# CNN using Keras on Mnist

## [1] 2 Conv layers with (3, 3) kernel size

In [95]:
# Credits: https://github.com/keras-team/keras/blob/master/examples/mnist_cnn.py

from __future__ import print_function
import seaborn as sns
import keras
from keras.datasets import mnist
from keras.models import Sequential
from keras.layers import Dense, Dropout, Flatten
from keras.layers import Conv2D, MaxPooling2D
from keras import backend as K

In [96]:
import warnings
warnings.filterwarnings("ignore")

In [103]:
%matplotlib notebook
#%matplotlib inline
import matplotlib.pyplot as plt
import numpy as np
import time
# https://gist.github.com/greydanus/f6eee59eaf1d90fcb3b534a25362cea4
# https://stackoverflow.com/a/14434334
# this function is used to update the plots for each epoch and error
def plt_dynamic(x, vy, ty, ax, colors=['b']):
    ax.plot(x, vy, 'b', label="Validation Loss")
    ax.plot(x, ty, 'r', label="Train Loss")
    plt.legend()
    plt.grid()
    fig.canvas.draw()
    #plt.show()

In [48]:
batch_size = 128
num_classes = 10
epochs = 12

# input image dimensions
img_rows, img_cols = 28, 28

In [49]:
# the data, split between train and test sets
(x_train, y_train), (x_test, y_test) = mnist.load_data()

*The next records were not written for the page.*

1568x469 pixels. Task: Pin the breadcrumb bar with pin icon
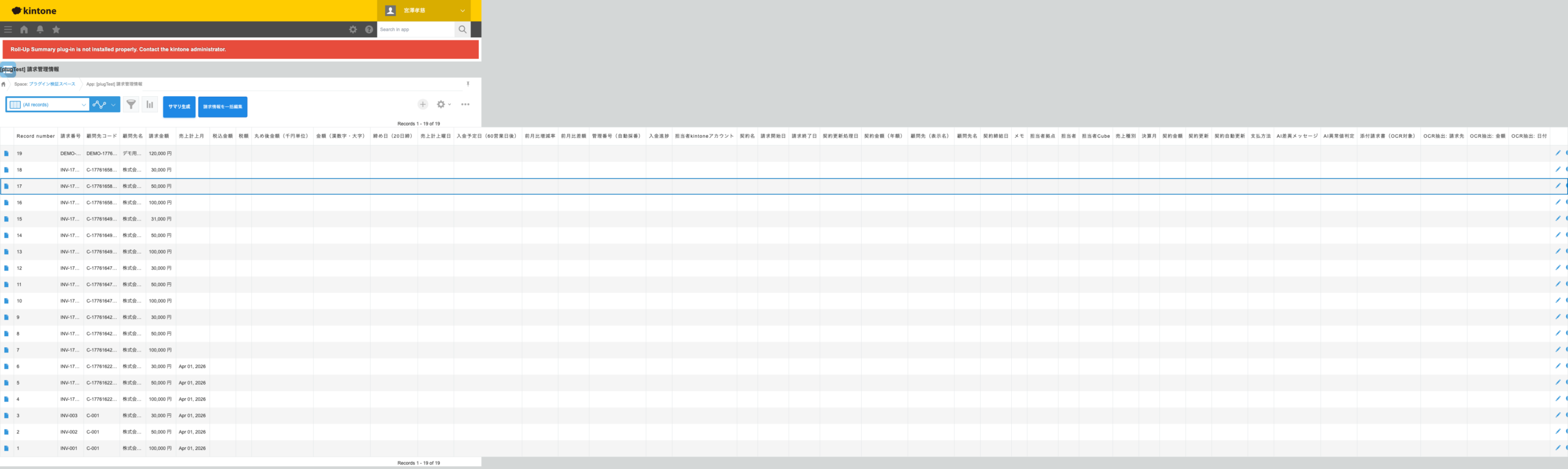(x=468, y=84)
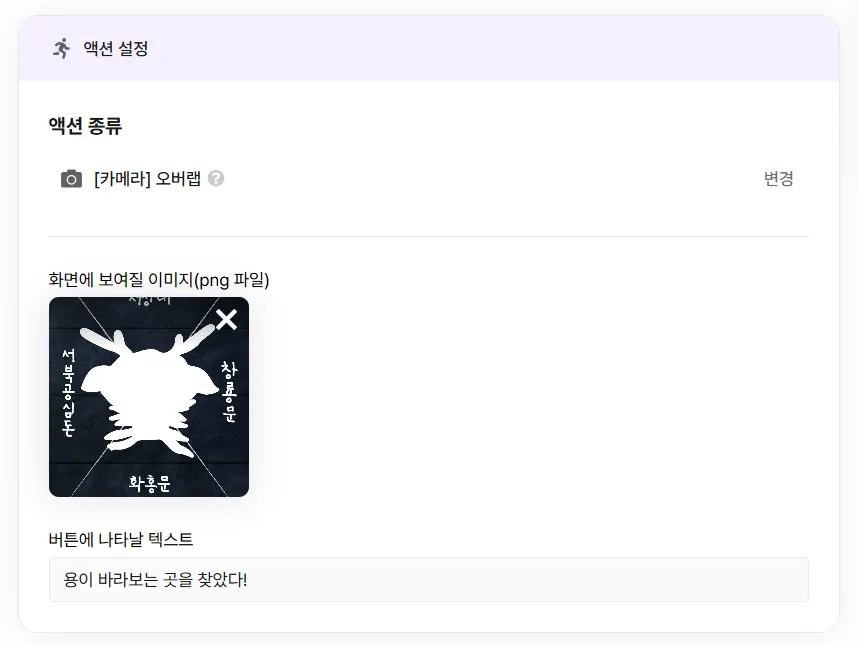Click the 액션 종류 section heading
The image size is (858, 645).
85,126
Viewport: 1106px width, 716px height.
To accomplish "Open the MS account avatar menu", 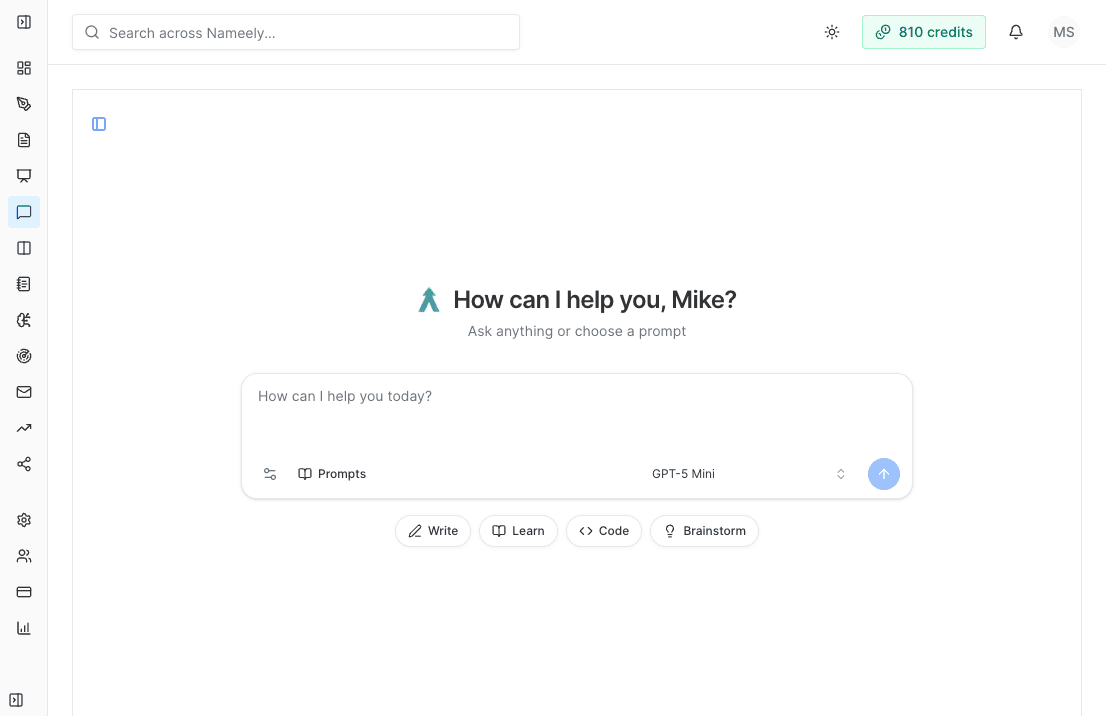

if K.image_data_format() == 'channels_first':
    x_train = x_train.reshape(x_train.shape[0], 1, img_rows, img_cols)
    x_test = x_test.reshape(x_test.shape[0], 1, img_rows, img_cols)
    input_shape = (1, img_rows, img_cols)
else:
    x_train = x_train.reshape(x_train.shape[0], img_rows, img_cols, 1)
    x_test = x_test.reshape(x_test.shape[0], img_rows, img_cols, 1)
    input_shape = (img_rows, img_cols, 1)

In [50]:
x_train = x_train.astype('float32')
x_test = x_test.astype('float32')
x_train /= 255
x_test /= 255
print('x_train shape:', x_train.shape)
print(x_train.shape[0], 'train samples')
print(x_test.shape[0], 'test samples')

x_train shape: (60000, 28, 28, 1)
60000 train samples
10000 test samples


In [51]:
# convert class vectors to binary class matrices
y_train = keras.utils.to_categorical(y_train, num_classes)
y_test = keras.utils.to_categorical(y_test, num_classes)

In [10]:
model = Sequential()
model.add(Conv2D(32, kernel_size=(3, 3),
                 activation='relu',
                 input_shape=input_shape))
model.add(Conv2D(64, (3, 3), activation='relu'))
model.add(MaxPooling2D(pool_size=(2, 2)))
model.add(Dropout(0.25))
model.add(Flatten())
model.add(Dense(128, activation='relu'))
model.add(Dropout(0.5))
model.add(Dense(num_classes, activation='softmax'))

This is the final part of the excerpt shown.